Le terme post black metal pourrait aussi très bien s'adapter a décrire ce qu'il nous est donné a analyser mais que cela ne laisse pas entendre que Spektr se dégage totalement des régles du genre. Des instruments traditionnels sont utilisés majoritairement et c'est l'utilisation de ceux ci qui diffèrent enormement. Contrairement a Axis of Perdition ou Blut Aus Nord, c'est une véritable batterie que l'on entends presque uniquement et son placement presque au même niveau que la guitare la rend bien plus troublante et essentiel dans l'essence du disque qu'un simple rythme binaire et accéléré employé par plethore de groupe du même genre. Guitare et batterie gresille tout deux et envahissent chaque pores des enceintes pour ensuite disparaitre au détour d'un changement de plages et être remplacer par un soufflement ou de lointains echos de porte que l'on ouvre. Ou que l'on referme. Agissant comme un symphon, "Near death experience" aspire l'attention de l'auditeur et l'empeche de se détourner tellement l'émotion contenue dans le disque ainsi que les sonorités utilisés pour peindre ce tableau d'une experience comateuse rendent ce qui n'est qu'une phrase une réalité.

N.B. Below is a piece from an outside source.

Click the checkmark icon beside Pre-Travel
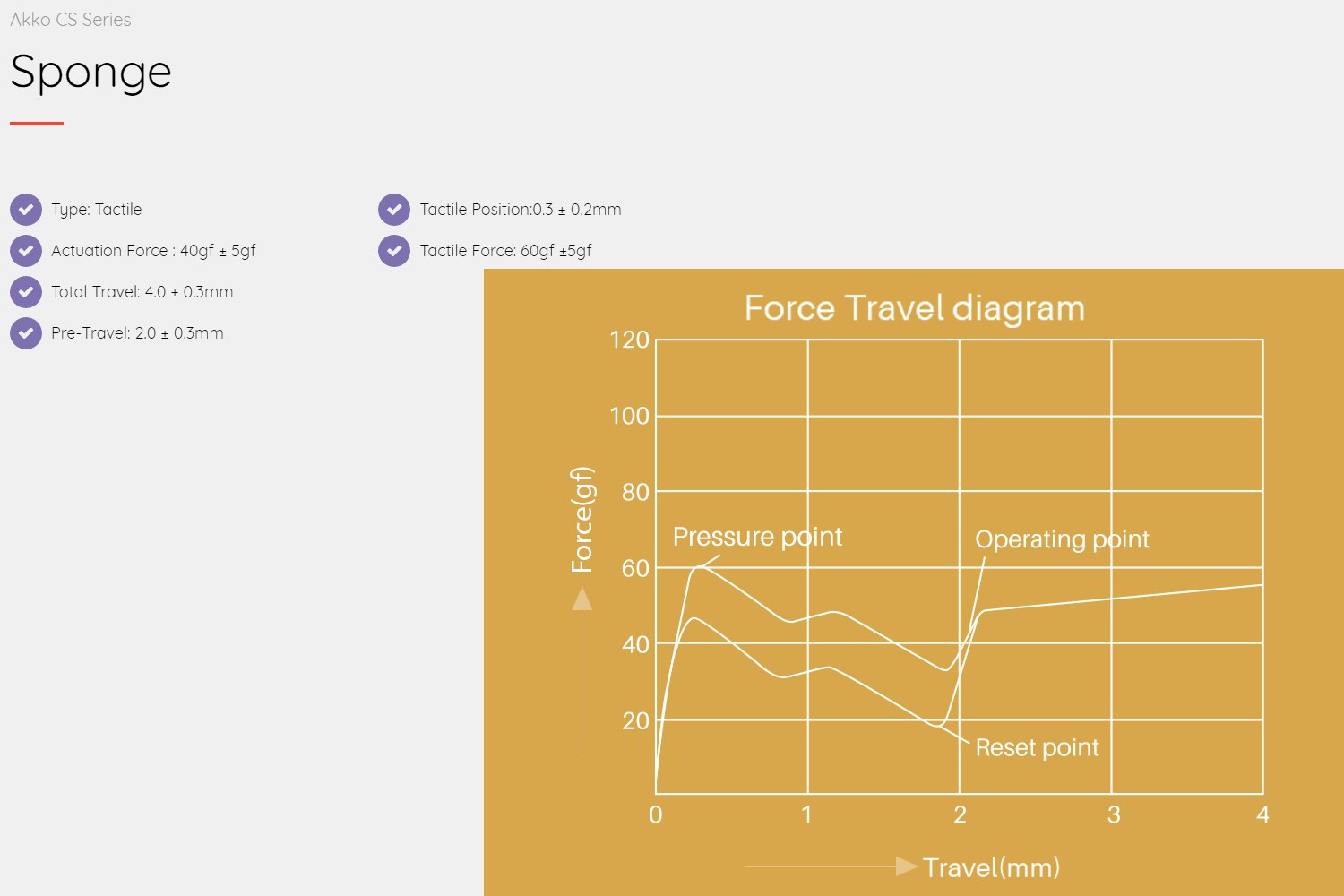The width and height of the screenshot is (1344, 896). [x=26, y=333]
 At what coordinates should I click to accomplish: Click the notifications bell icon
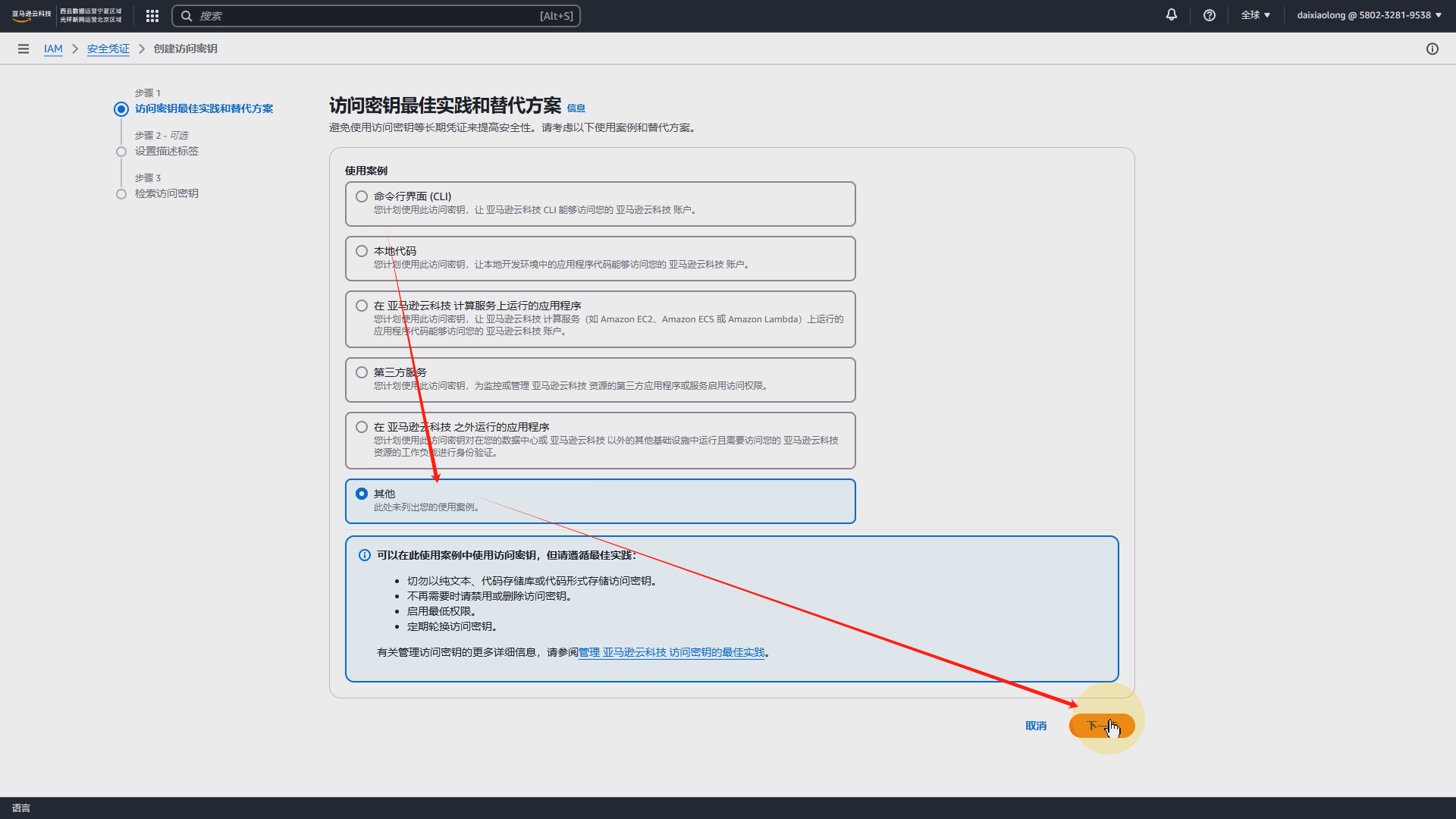[1172, 15]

On se retrouve allongé cote a cote avec un patient oublié dans sa chambre. Partageant ses respirations et le sentiment d'abandon qui l'envahis. Oubliant les adjectifs associés au "mal" ou au "satanisme", Near death experience engendre des sensations physiques qui font de cet album une experience aussi délicieuse qu'unique et troublante. L'utilisation des samples a tendance noise ou d'instruments plus étranger au contexte rock classique ne sont pas des nouveautés, et cela dans aucun genre associés au metal. Et encore moins au black metal. Mais Spektr, là ou ils annoncent une tache inatteignable, réussit a rendre l'impossible réalité et atteint son but. La durée, assez courte, de ce disque n'est alors pas un ennuie et est même un soulagement. La structure inattendus du disque ne se pliant pas au découpage en chansons unique mais preferant la variante globale, afin de mieux servir le concept, n'est pas non plus contestable tant cet album est complet. Tout comme les copies de bac auquels on hesite a donner une note trop elevé, ne pas de mal d'un album et trop l'encensser est un peu ennuyeux. Mais ou est le problême dans cet album ? Un court métrage de 12 minutes est même proposé afin de completer l'experience. Le livret dépouillé et a dominante noir, propose des photos parfaitement associés à la musique et contribue a confirmer cet album comme étant une perle ne commettant aucun faux pas et aucune faute de gout. En fait, la seule faute de gout, c'est que Spektr ne semble pas très connus. Et ça c'est une très grande erreur.